繰り返すようだが、小牧寧音は俺が人生で初めて、心の底から敵わないと思った相手だ。
「いい加減に本題を言えよ。アイスブレイクは十分だろ」
「私の右腕になってよ」
「…………は?」
「私のビジネスパートナーになって」
「…………いや、わからん」
「私が作る会社の、社員になってほしいの」
「だからそれがわからないって言ってるんだよ!」
「え、どこがわからないの」
「元カノに呼ばれてきたら、一緒にビジネスやろうって言われてる現状だよ。なにこれ、マルチか新興宗教のどっちだ」
「のんのん、健康商法」
「外道であることには変わりないだろ。……で、本当は?」
「教育だよ。私はこの国の、教育の仕組みを変えたい」
その目は本気だ。言葉は本当だ。別に俺じゃなくても、誰にでもわかる。
すっかり薄くなったコーヒーを揺らして、首を横に振る。
「俺は無理だ。賭けができるほど、安定した土台がない」
自分一人ならまだしも、悠羽の人生を背負った状態で危険は冒せない。
「わかってるよ。だからこれは、未来の話。いつか事業が成功したら、必ず君を迎えに行くから。その準備をしてて」
「俺である必要性がないだろ。友達びいきしてると、会社が傾くぞ」
「ひいきじゃないよ」
「じゃあ、なんで」
「さあね。それは内緒――そろそろ電車の時間だから、行くね」
カップの底に残ったものを飲み干して、小牧が席を立つ。時間を確認するために取り出したスマホが、俺の目の前で持ち上げられる。
「あ――、それ」
そのカバーに貼り付けられた、ボロボロのシール。お世辞にもオシャレとは言えない、ピンクのタコのイラスト。
「やべ、バレちゃった」
小さく舌を出して、小牧は逃げるように店内から出ていく。ガラスの向こうで一度だけ振り返ると、そのまま駅のほうへ走って行ってしまった。

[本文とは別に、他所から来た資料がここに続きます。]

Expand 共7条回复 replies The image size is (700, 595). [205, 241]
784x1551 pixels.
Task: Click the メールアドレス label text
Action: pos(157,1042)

付き合っている間に一度だけ、俺たちは水族館へ行った。
あのシールは、来場者特典とかで配られていたものだ。なにも特別なものじゃない。
それを、あんなボロボロになるまで――
「俺はもう、捨てちまったよ」
午後の日差しが温かくて、醜い俺には眩しすぎる。
水みたいになったアイスコーヒーだけが、テーブルに残っていた。
椅子に座って一人、彼女との日々を思い出す。
――失恋と呼ぶにはあまりに綺麗すぎた、初恋の記憶を。